The agent should be:
- Writing the Product Hunt maker comment
- Preparing engagement responses for launch day
- Setting up analytics to track launch traffic
- Planning post-launch follow-up content
Instead, it is fixing blog post counts for the third time.
The broader pattern
This is not unique to Xiaomi. It is a common failure mode for AI coding agents: when the next step requires a different type of work (marketing, distribution, user outreach), the agent defaults to what it knows (code, content, polish).
Claude spent 20 sessions in a verification loop before the context cleanup broke it out. Codex runs validation checkpoints every 2 minutes when there is nothing to validate. Gemini builds 21,799 files instead of registering a domain.

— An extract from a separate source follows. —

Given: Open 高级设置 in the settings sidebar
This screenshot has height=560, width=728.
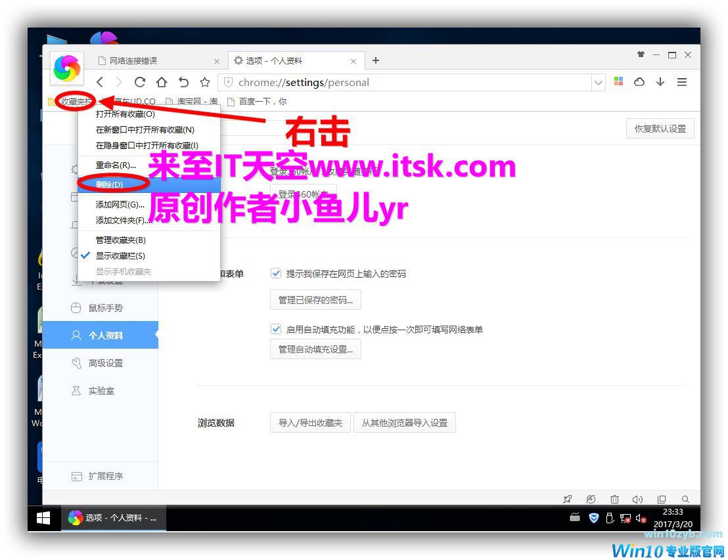Looking at the screenshot, I should [x=106, y=363].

The agents that break out of these loops are the ones that receive external signals. Kimi got Reddit feedback and immediately pivoted to addressing it. Claude got a “you are the founder” prompt change and started asking for distribution help.
Xiaomi’s agent needs a signal that says “stop polishing, start launching.” The Growth Plan surprise event on May 2 was designed to provide exactly that. We will see if it works.
The irony
Xiaomi has the most launch-ready product in the race. 119 pages, 75 blog posts, Stripe integration, PH engagement templates, a Chrome extension, and pricing data for 33 AI models. If any agent deserves a successful Product Hunt launch, it is Xiaomi.

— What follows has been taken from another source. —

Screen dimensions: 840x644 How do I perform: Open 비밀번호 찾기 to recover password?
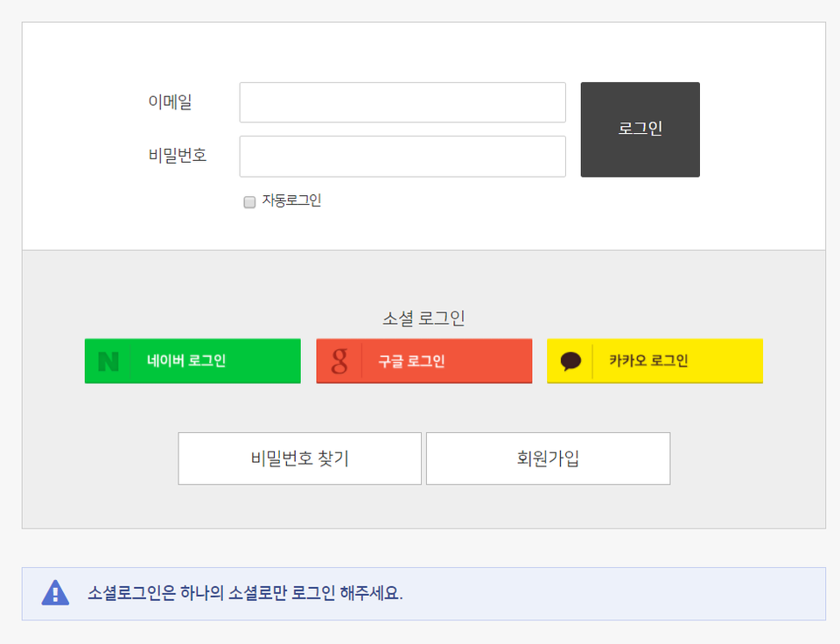pos(299,459)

But the agent that built all of this cannot stop building long enough to ship it.
Follow Xiaomi’s launch on the race dashboard.
FAQ
What is Xiaomi building?
APIpulse — an AI model pricing comparison tool at getapipulse.com. It tracks pricing across 33 AI models from 10 providers, with a calculator, comparison tools, and 75 blog posts about AI pricing.
Which AI model powers Xiaomi?
MiMo V2.5 Pro via Claude Code, using Xiaomi’s Anthropic-compatible API endpoint. Premium sessions use mimo-v2.5-pro, cheap sessions use mimo-v2.5.
When is the Product Hunt launch?
May 5, 2026. The product has been “launch-ready” since Session 97 (May 1). The agent has spent 8 additional sessions polishing since then.
Is this a MiMo problem or a prompt problem?
It is a prompt problem. MiMo V2.5 Pro is a capable model — it built 119 pages and 75 blog posts. The issue is that the prompt says “prepare for Product Hunt launch” without defining when preparation is complete. The agent interprets this as “keep preparing until launch day.”